Stan Nelson of north Spokane is one customer who has thrown in the towel. He has purchased a cellphone and arranged for Internet service from Verizon.
“I just got tired of it,” he said.
A tree fell in his yard during the Nov. 17 windstorm, taking out his CenturyLink line. The line is still there in his backyard, draped across his garage. Repeated phone calls to the company have resulted in various promises to have repairs completed soon or being told that there is no outage in his area, he said.
“I’ve called them probably 15 times,” he said. “They have never contacted me.”
The most recent repair date Nelson has been given is Jan. 10, something he’s not counting on. Nelson said he’s heard that extra crews have been brought in for repairs.
“I don’t know what they’re doing, but they’re not coming to my place,” he said.

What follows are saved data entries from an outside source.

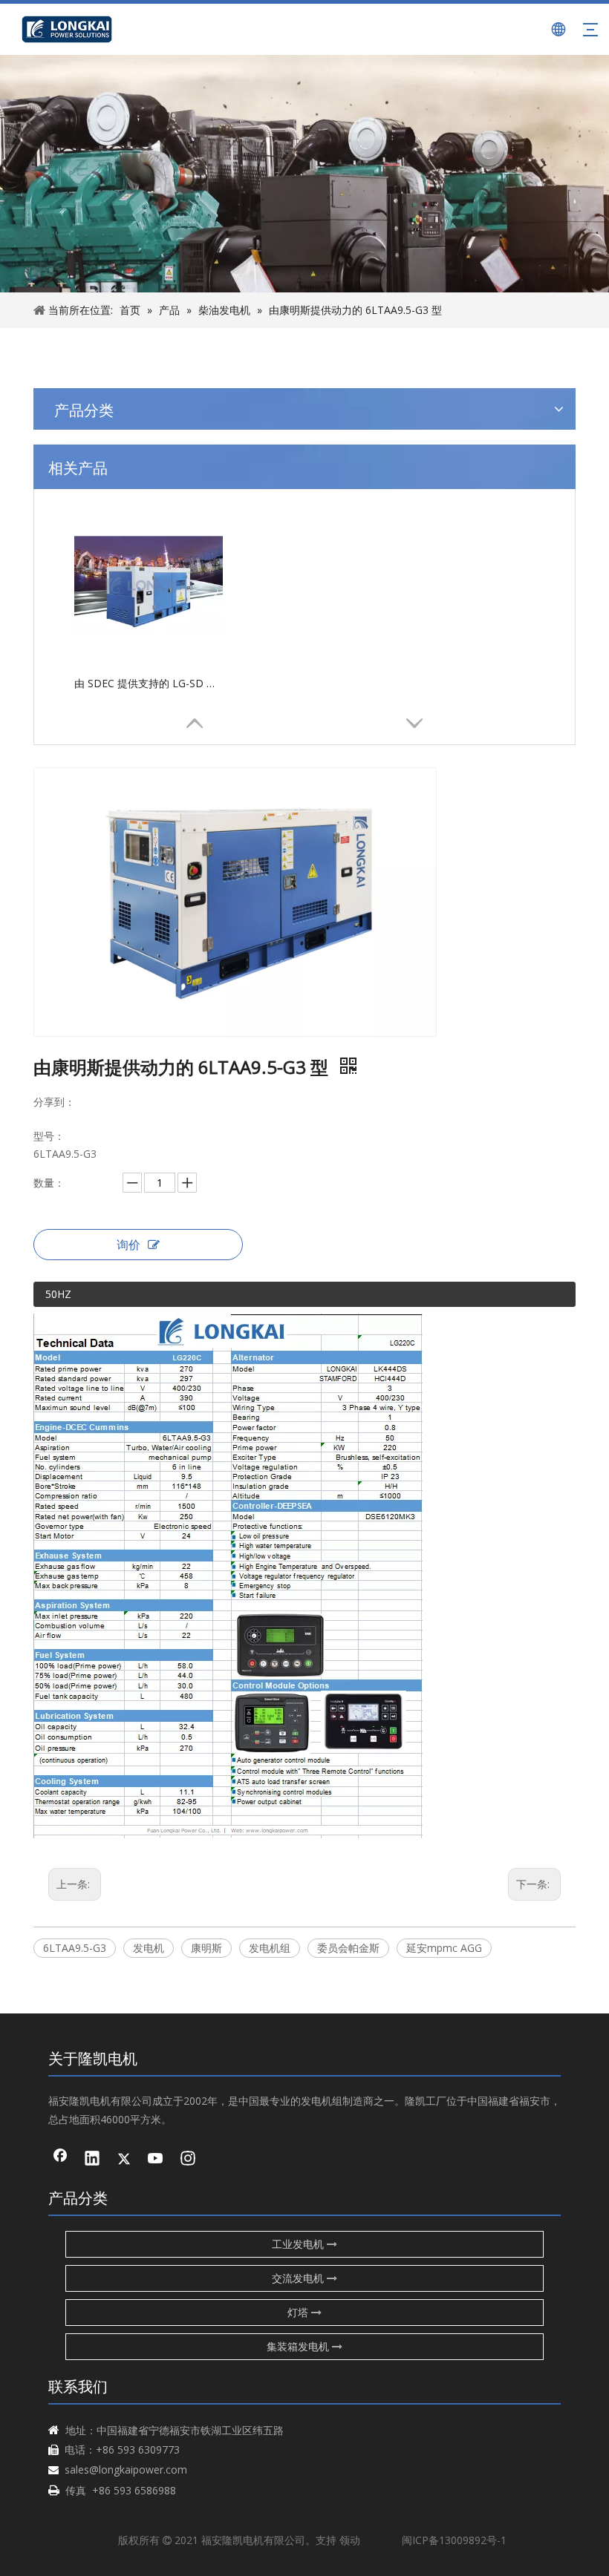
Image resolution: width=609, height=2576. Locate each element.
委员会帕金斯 (348, 1948)
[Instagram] (188, 2160)
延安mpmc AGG (444, 1948)
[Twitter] (124, 2160)
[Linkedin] (92, 2160)
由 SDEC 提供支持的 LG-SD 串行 (148, 683)
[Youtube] (156, 2160)
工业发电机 (299, 2244)
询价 (128, 1244)
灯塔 (299, 2312)
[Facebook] (60, 2160)
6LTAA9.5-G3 (74, 1948)
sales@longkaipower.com (126, 2469)
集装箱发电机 (299, 2346)
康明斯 (206, 1948)
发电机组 (269, 1948)
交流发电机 (299, 2278)
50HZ (58, 1294)
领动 (349, 2540)
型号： (49, 1136)
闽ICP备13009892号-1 (454, 2540)
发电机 (148, 1948)
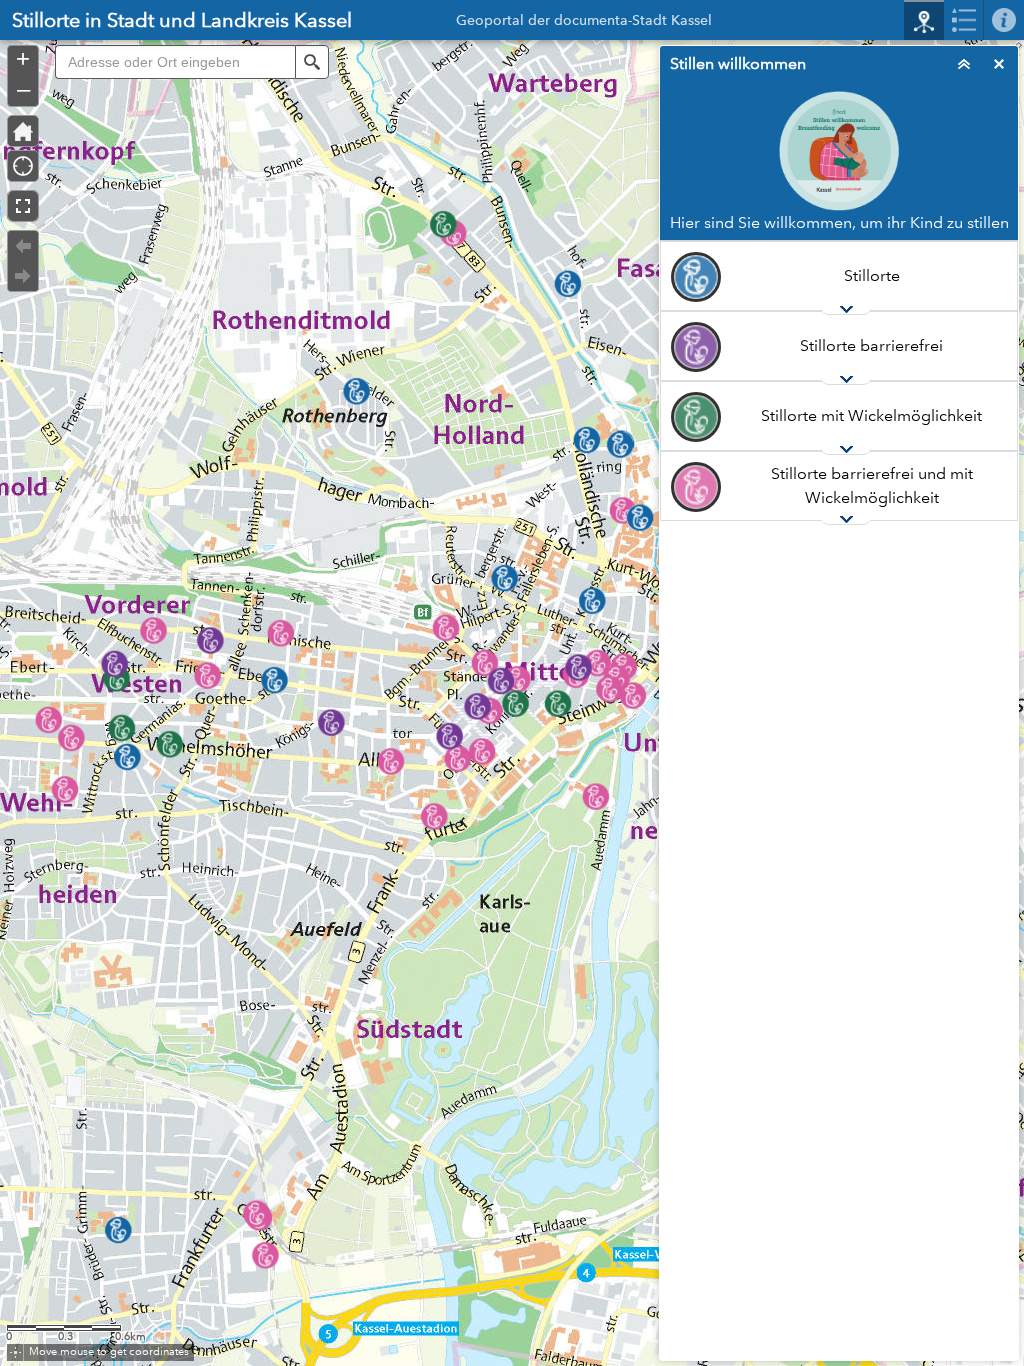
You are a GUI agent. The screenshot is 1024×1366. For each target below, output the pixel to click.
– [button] (23, 89)
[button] (312, 62)
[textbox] (175, 62)
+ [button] (23, 59)
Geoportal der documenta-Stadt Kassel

CenturyLink has continued to send him bills, however.
Sue Anderson, CenturyLink vice president of operations for Washington, released a statement Thursday that said fewer than 200 customers in the Spokane area are still without service.
“Our crews continue to work around the clock to restore service to affected customers,” her prepared statement said.

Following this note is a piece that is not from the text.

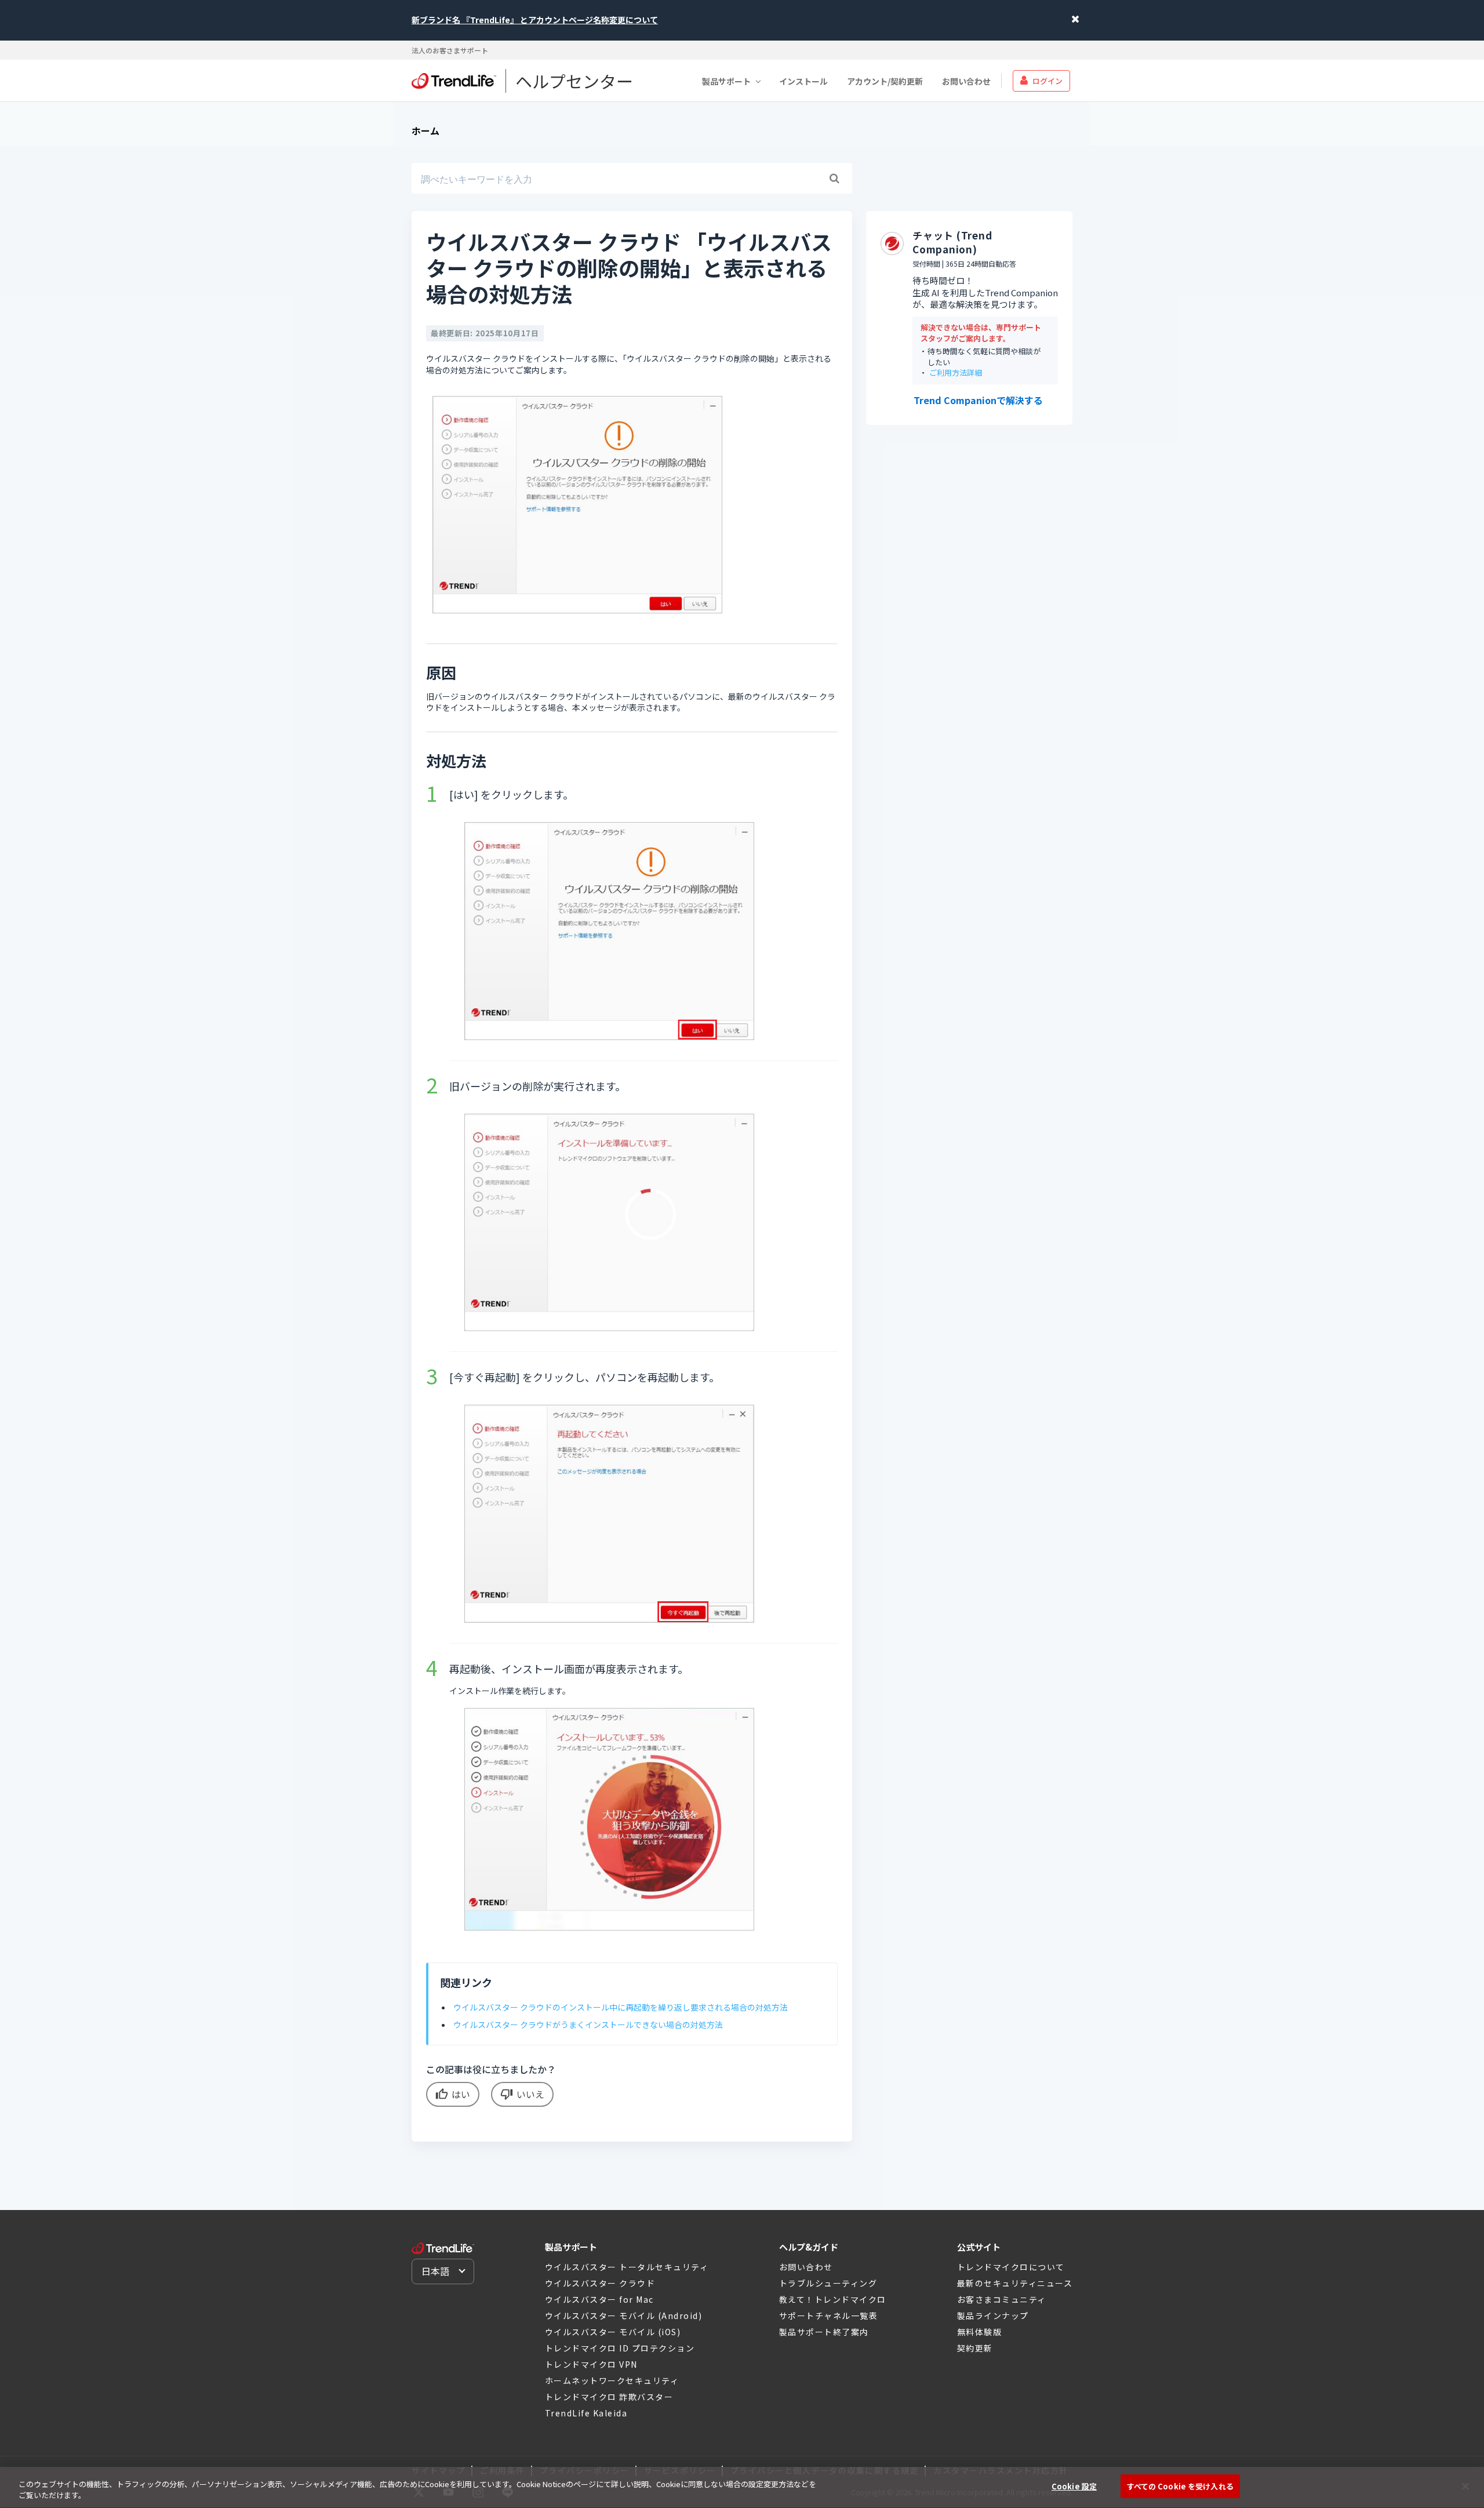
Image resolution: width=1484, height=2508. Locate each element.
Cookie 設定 (1074, 2486)
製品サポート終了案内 (824, 2332)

After weeks of waiting, Claryn Reid’s elderly mother finally had her landline service restored on Jan. 2.
Reid said it was inconvenient to have to relay messages to her mother by driving to her home, but she really worried about what would have happened if her mother had a medical emergency.
“There’s no way for her to get out of the house and walk down the street for help because the sidewalks are icy,” she said.
Though her mother’s service has been restored, the old broken line is still lying in the yard. Reid said she has not yet called and tried to get a bill credit for the time her mother was without service.
She’s still upset about what she perceives as a lack of response from the company while she pleaded with them to fix her mother’s service.
“It just went round and round and round,” she said. “Or I’d get somebody in India who had no clue.”